Outro fato que deixaram os mediadores indignados foi quando certas pessoas conseguiram acesso privilegiado a uma performance artística que ocorreu no Santander cultural, foi solicitado ao público que chegassem cedo ao local porque havia número limitado de lugares mas somente algumas pessoas puderam assistir onde a equipe anunciou que elas estavam em uma lista até então desconhecida pelo público quanto pelos mediadores que aguardavam no local em uma fila formada conforme a ordem de chegada, dizem eles que esta lista cabiam pessoas com condições de status e privilégios e próximas aos organizadores da Bienal.

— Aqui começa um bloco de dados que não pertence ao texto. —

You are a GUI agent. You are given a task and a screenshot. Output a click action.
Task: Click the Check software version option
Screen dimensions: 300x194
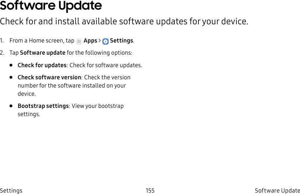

No último dia da Bienal, 10 de novembro de 2013, os mediadores paralisaram as atividades e protestaram contra as atitudes dos organizadores da Bienal. O evento então lançou uma nota relatando que em relação as manifestações, eles respeitam as manifestações e o direito de expressão e que estariam a disposição para dialogar em algum momento e que entende a importância dos mediadores para acontecer uma Bienal
- Poucas Obras

Quando pensamos em bienal, logo nos vem a imagem de uma exposição de grande porte, muito rica e marcante. Mas na edição deste ano não foi o que encontramos por lá.
Ao sairmos da bienal, os integrantes do grupo fizeram o mesmo questionamento: a quantidade de obras estava muito baixa.

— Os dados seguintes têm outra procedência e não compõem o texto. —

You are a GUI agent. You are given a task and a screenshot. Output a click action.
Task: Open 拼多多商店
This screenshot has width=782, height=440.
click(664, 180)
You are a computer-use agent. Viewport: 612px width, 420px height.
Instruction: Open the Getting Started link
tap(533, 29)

Aquela ideia de exposição grande se perdeu, pois, apesar de utilizar grandes espaços, a bienal tava mal organizada, e mal distribuída, o que acabava dando espaço demais para pequenas obras, e tirando o lugar de outras obras que também podiam ter sido inseridas.
Outra impressão muito marcante de quando saímos de lá foi sobre o tempo em que levamos para ver todas as obras. É meio bobo avaliar uma exposição pela quantidade de obras, mas a qualidade das obras não estava boa, além do mau funcionamento.

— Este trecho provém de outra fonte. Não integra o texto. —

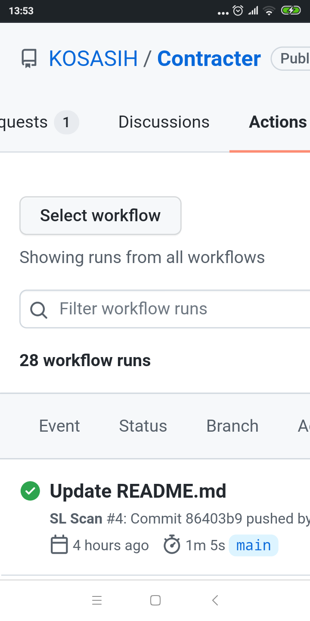Open the Update README.md workflow run
The image size is (310, 621).
(138, 491)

No dia em que fomos, levamos menos de uma hora para ver todas as obras, contando com os vídeos que estavam sendo exibidos. Isso é muito pouco pra uma exposição desse porte, e nesse tempo curto, fomos no MARGS, Memorial e no Santander.
Mas na verdade, não demoramos tão pouco pela quantidade somente, porque se tem poucas obras que fazem sentido e que chamem bastante atenção, as pessoas ficam durante um tempo maior contemplando, mas infelizmente não foi o que encontramos lá.